Hi Mia, I have not tried this recipe yet, however, reading another "digestive biscuit" recipe, one comment was to roll the dough out between to sheets of waxed paper instead of in flour. Why? Because the dough is already dry as it is and rolling it out in more flour causes the dough to become crumbly. Hope this helps you. Melodee
What could I be doing wrong? I've tried this recipe 3 times - with poor results. The problem is the lack of moisture - it is SOOO crumbly ; I can't make it hold together unless I add more milk (quite a bit more ) in which case the result resembles more of a scone than a biscuit. I am used to handling pastry and shortbread etc. Is there a trick to this one ?

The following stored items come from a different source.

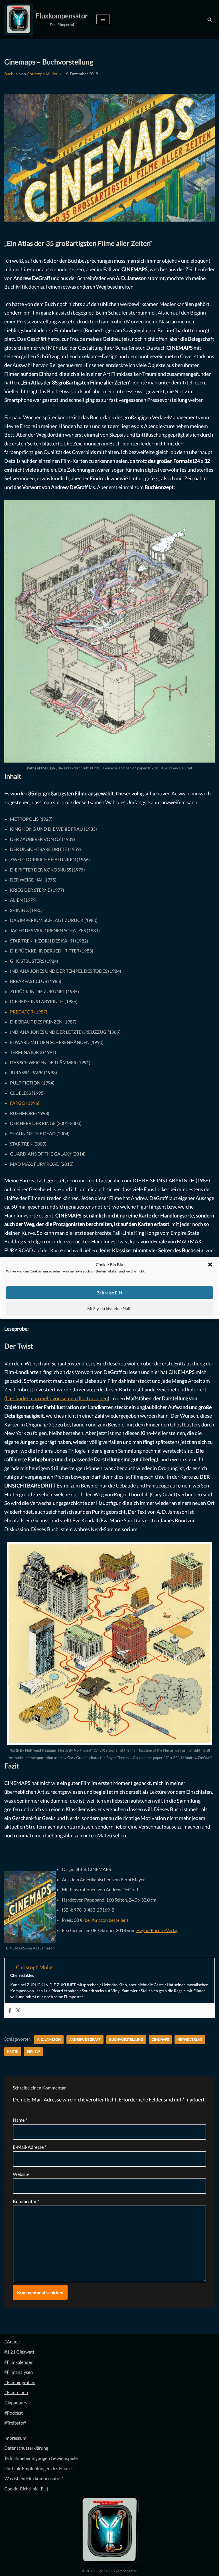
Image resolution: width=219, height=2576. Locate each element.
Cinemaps (160, 2039)
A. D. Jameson (49, 2039)
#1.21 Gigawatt (19, 2351)
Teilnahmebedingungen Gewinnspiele (41, 2458)
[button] (210, 1265)
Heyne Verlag (189, 2039)
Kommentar (26, 2201)
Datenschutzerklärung (26, 2448)
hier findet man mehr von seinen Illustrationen (57, 1398)
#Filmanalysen (18, 2372)
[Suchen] (209, 19)
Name (20, 2120)
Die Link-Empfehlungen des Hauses (39, 2468)
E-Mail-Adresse (29, 2147)
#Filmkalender (18, 2362)
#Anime (12, 2341)
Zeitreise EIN (109, 1292)
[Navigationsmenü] (103, 19)
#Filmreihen (16, 2392)
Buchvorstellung (126, 2039)
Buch (8, 73)
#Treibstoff (15, 2422)
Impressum (15, 2438)
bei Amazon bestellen (106, 1920)
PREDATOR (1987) (28, 1011)
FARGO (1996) (24, 1103)
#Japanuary (15, 2402)
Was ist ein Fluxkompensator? (33, 2478)
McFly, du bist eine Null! (109, 1308)
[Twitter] (18, 2010)
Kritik (12, 2051)
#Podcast (13, 2412)
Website (21, 2174)
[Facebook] (10, 2010)
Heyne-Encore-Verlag (157, 1930)
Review (33, 2051)
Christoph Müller (42, 73)
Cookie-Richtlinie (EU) (26, 2488)
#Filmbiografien (19, 2382)
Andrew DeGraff (85, 2039)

I also adapted this recipe very successfully to a non-gluten, sugar free version. For the 1 1/2 cups of flour I substituted 3/4 cup of brown rice flour and 3/4 cup of tapioca flour. For the 1/4 cup of sugar I substituted an equal amount of a combination of brown rice syrup and apple juice concentrate. For the oat flakes I substituted rice flakes. This produced a lovely biscuit.